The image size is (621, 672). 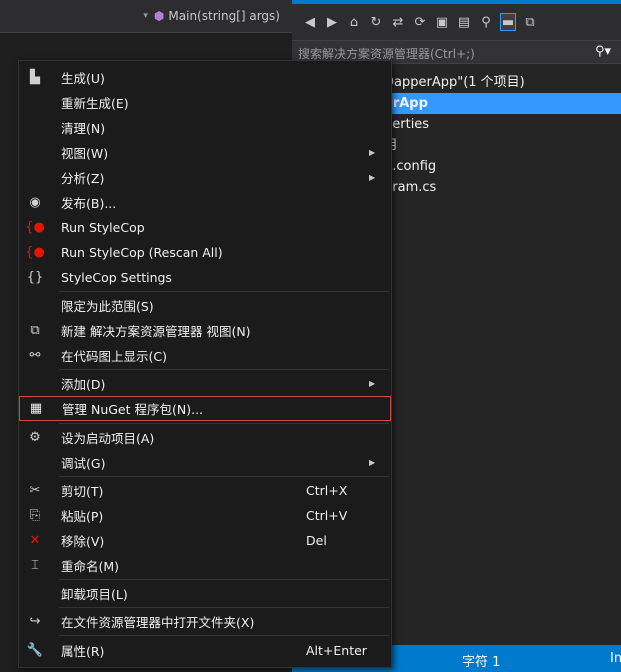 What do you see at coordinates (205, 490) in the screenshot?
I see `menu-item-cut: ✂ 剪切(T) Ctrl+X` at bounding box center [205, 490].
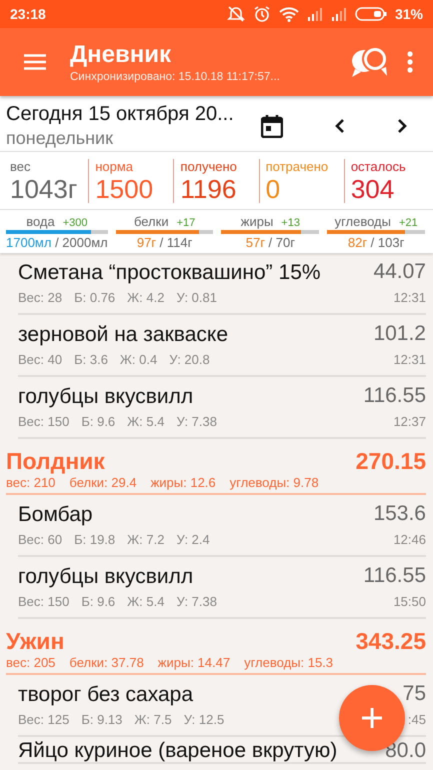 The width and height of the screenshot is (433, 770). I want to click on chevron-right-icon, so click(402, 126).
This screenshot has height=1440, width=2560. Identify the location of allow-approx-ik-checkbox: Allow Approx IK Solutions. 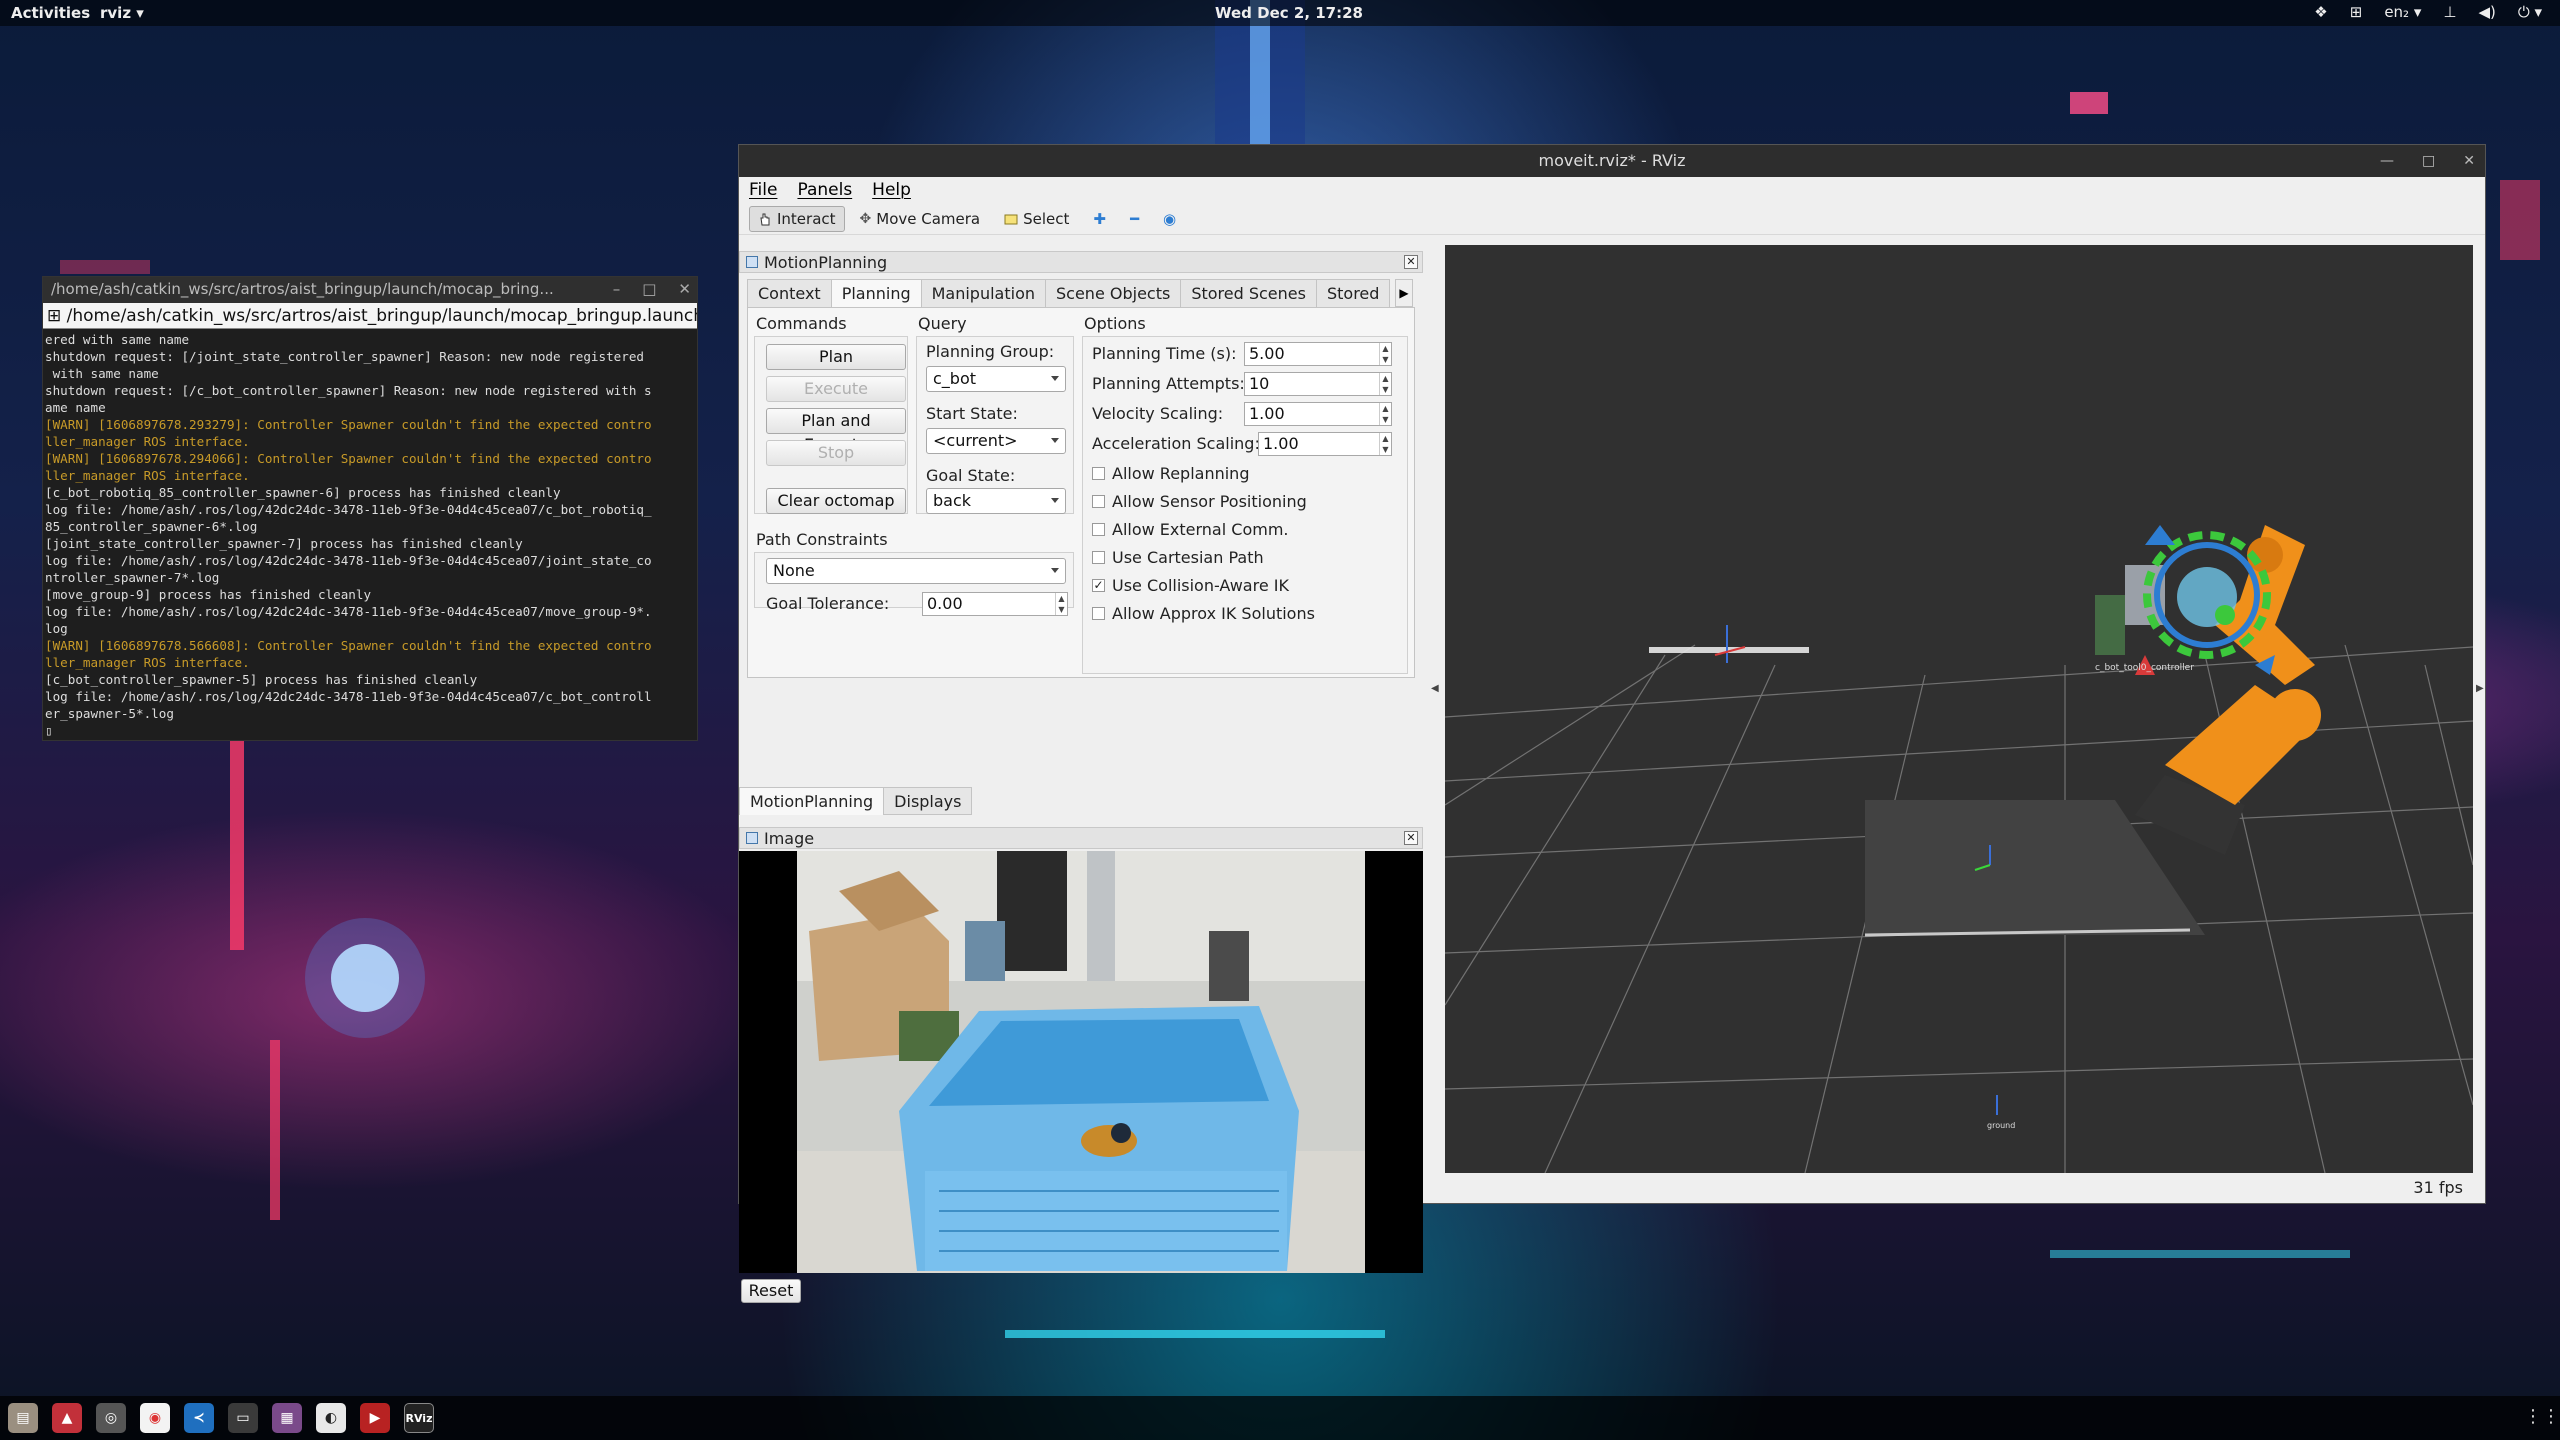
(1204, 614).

...

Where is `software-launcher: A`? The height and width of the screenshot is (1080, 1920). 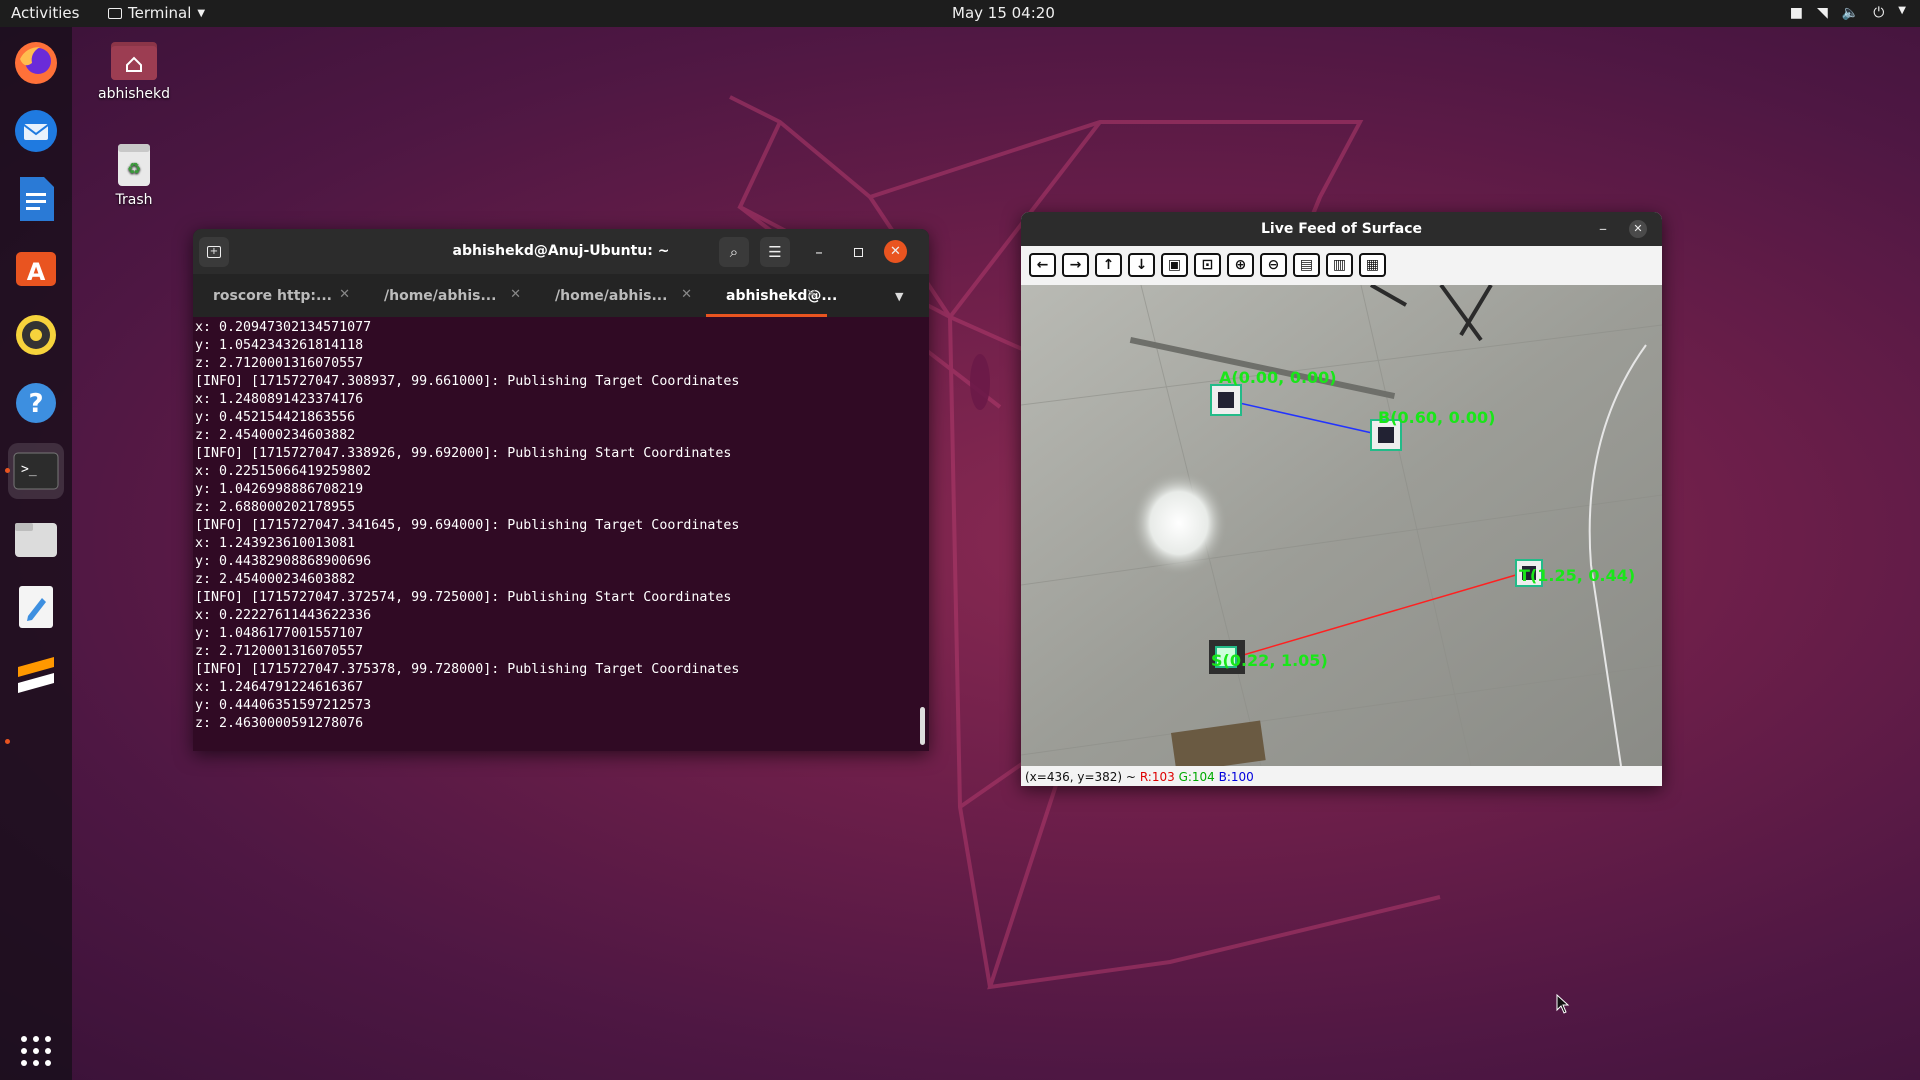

==

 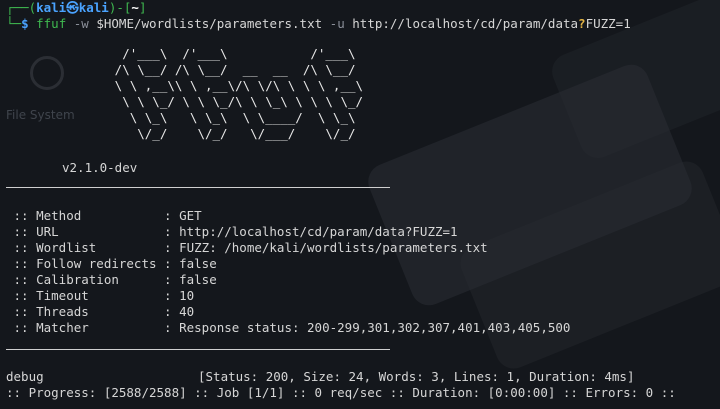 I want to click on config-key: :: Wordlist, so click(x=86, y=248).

WORK REQUEST
Duplicate the records from the line containing "This screenshot has" through the line containing "(1204, 614).", both ends included. Leave the pictures out.

EXERCISE RESULT
This screenshot has height=1440, width=2560. Identify the location of allow-approx-ik-checkbox: Allow Approx IK Solutions. 
(1204, 614).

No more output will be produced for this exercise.